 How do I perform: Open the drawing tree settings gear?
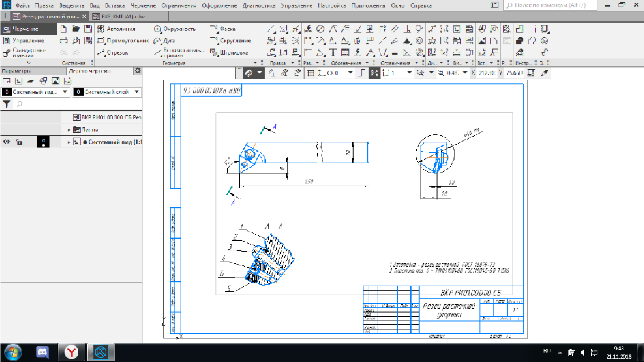(x=137, y=71)
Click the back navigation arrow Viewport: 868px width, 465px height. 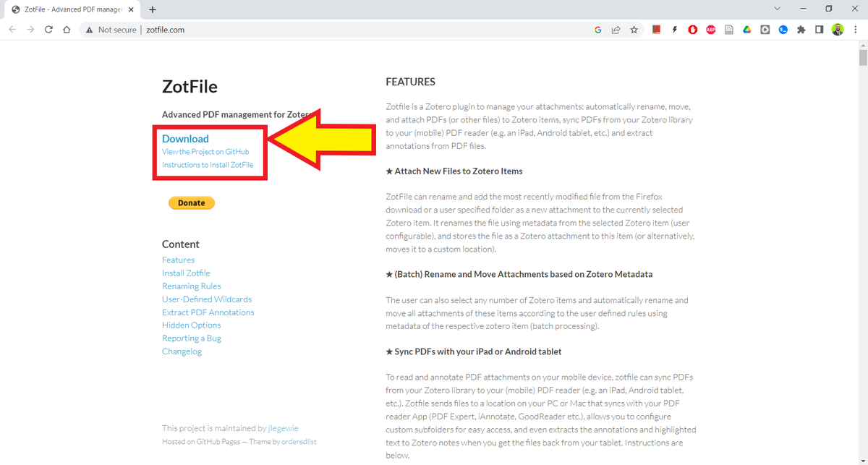(12, 30)
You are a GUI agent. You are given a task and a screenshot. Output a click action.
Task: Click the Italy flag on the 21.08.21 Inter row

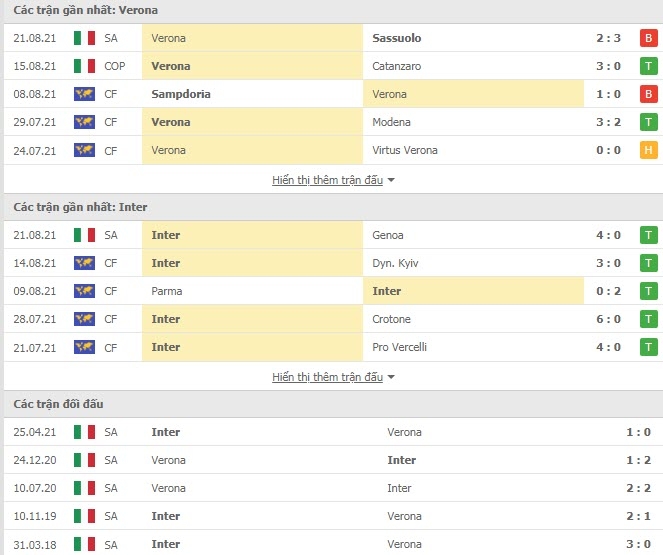click(x=84, y=235)
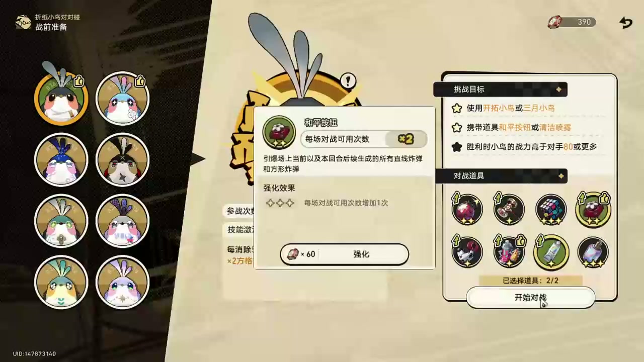Expand the 对战道具 header diamond
644x362 pixels.
(x=561, y=176)
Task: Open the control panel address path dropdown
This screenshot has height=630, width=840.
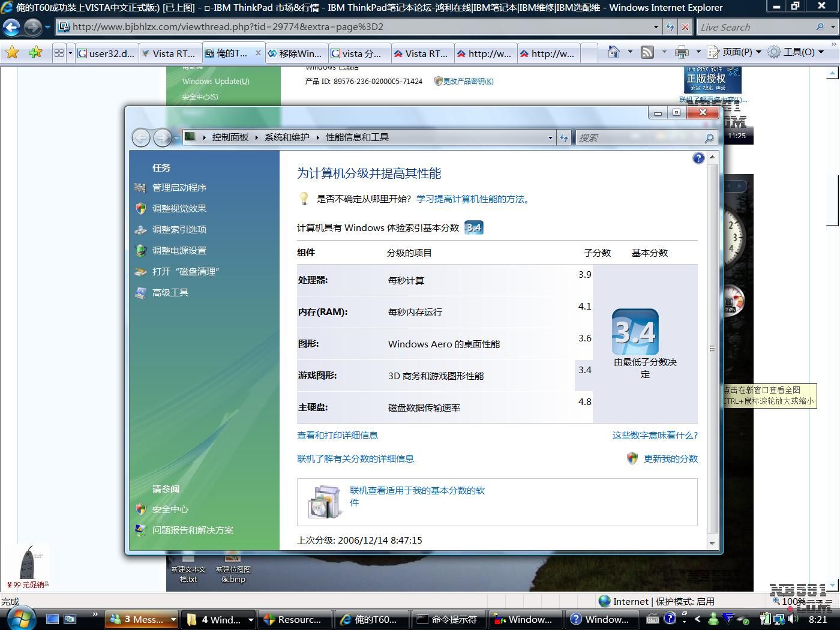Action: (550, 138)
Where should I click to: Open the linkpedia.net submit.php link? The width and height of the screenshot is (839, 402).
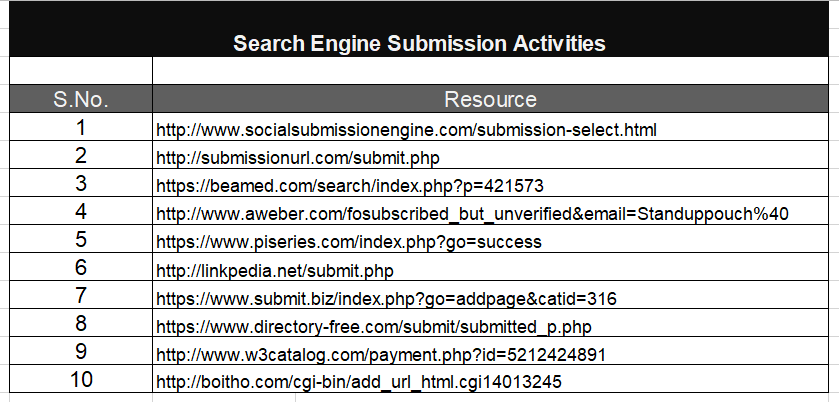(274, 270)
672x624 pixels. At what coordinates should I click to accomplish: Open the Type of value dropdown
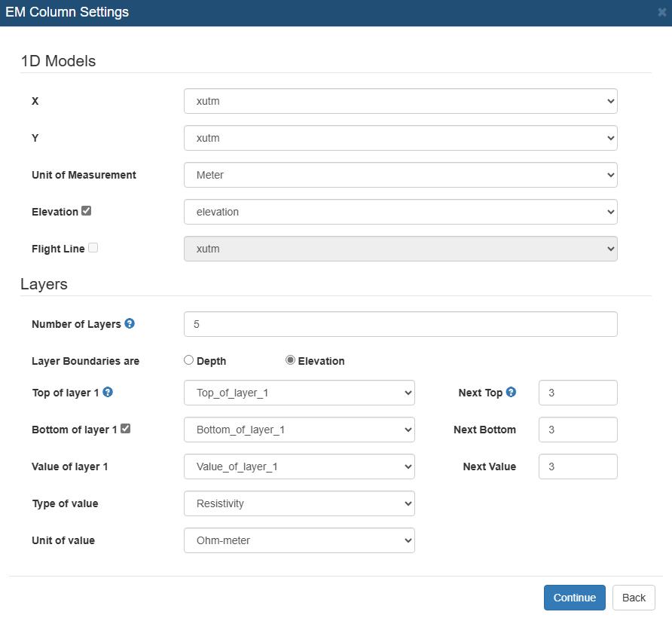click(x=300, y=503)
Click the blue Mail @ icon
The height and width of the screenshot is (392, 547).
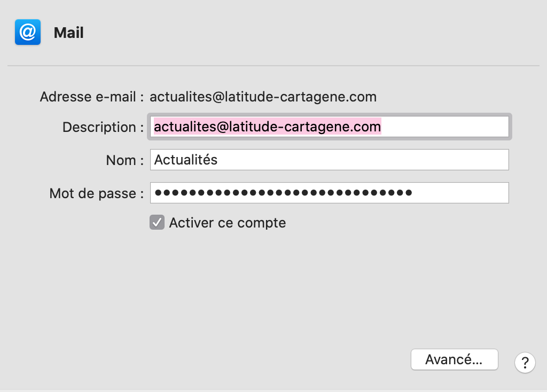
──────
| Problem |
Retyping is limited to the line with "Task: Open the" and the lines after it in the material above; give them exactly and leave out the pictures.

| Result below |
Task: Open the control panel address path dropdown
This screenshot has height=630, width=840.
Action: (550, 138)
Where should I click to: Open the linkpedia.net submit.php link? The width and height of the screenshot is (839, 402).
(274, 270)
672x624 pixels. At what coordinates should I click to accomplish: Open the Type of value dropdown
click(x=300, y=503)
Click the blue Mail @ icon
The height and width of the screenshot is (392, 547).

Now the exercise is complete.